A shy, but focused student, her life changed when in May 2013 she was selected as the protagonist of Teach For India’s (TFI) Broadway-style musical Maya. “Everything changed after Maya came into my life. My journey to being an extrovert started there,” she said. “I learned the values of courage, compassion, and wisdom. I learned to open up, mingle with new people.” Her understanding about education changed and the “pressure to score high marks stopped making sense.”

It was during the training that she met a student who had completed her UWC course in Italy which inspired her to follow her example. She went through the tough two-stage selection process, involving a test, a personal interview, a faculty interview, a team-building activity and a group discussion. On March 29th this year, she got the news of her selection in UWC where she will be studying biology, maths and French for two years. In the future, she wants to work in the educational sector to “experiment with curriculum and teaching styles, in different schools.”

As for her family, they are more than happy as they had never even dared to dream of being able to provide their children with higher education with their income of Rs. 10,000 per month.

“She’s going so far away,” said Rutuja’s mother. “I’ve seen her struggle with leukoderma; the treatment was painful. But she never stopped studying, come what may. I have always wanted for her to not feel less than anyone else. There was a time when people saw her differently, but not anymore.”
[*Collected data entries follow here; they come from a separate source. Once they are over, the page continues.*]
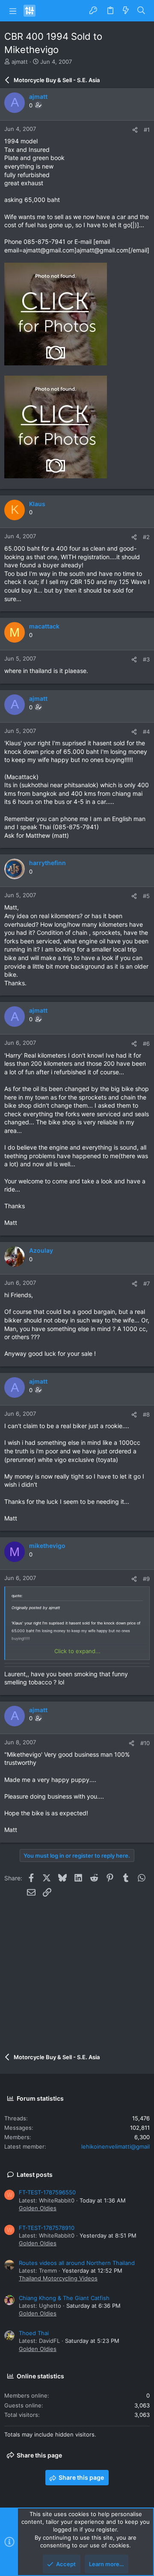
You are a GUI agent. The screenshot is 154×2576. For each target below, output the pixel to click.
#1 (147, 129)
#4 (146, 731)
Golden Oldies (37, 2208)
Her father has only one wish for his daughter. “She should study as much as she wants. There’s always time for marriage!” he said.

Karthik R.G, former TFI fellow, remembers Rutuja as a shy, unsure girl when he met her in 2015, but was good at academics as well as co-curricular and extra-curricular activities. She is also humble and has leadership potential, he said. “We are just catalysts. People like Rutuja will go places. She is a role model for others.”

“During Maya, we always said, ‘Find your light’. It means, find your potential. It means taking what you have learnt, outside,” said Rutuja.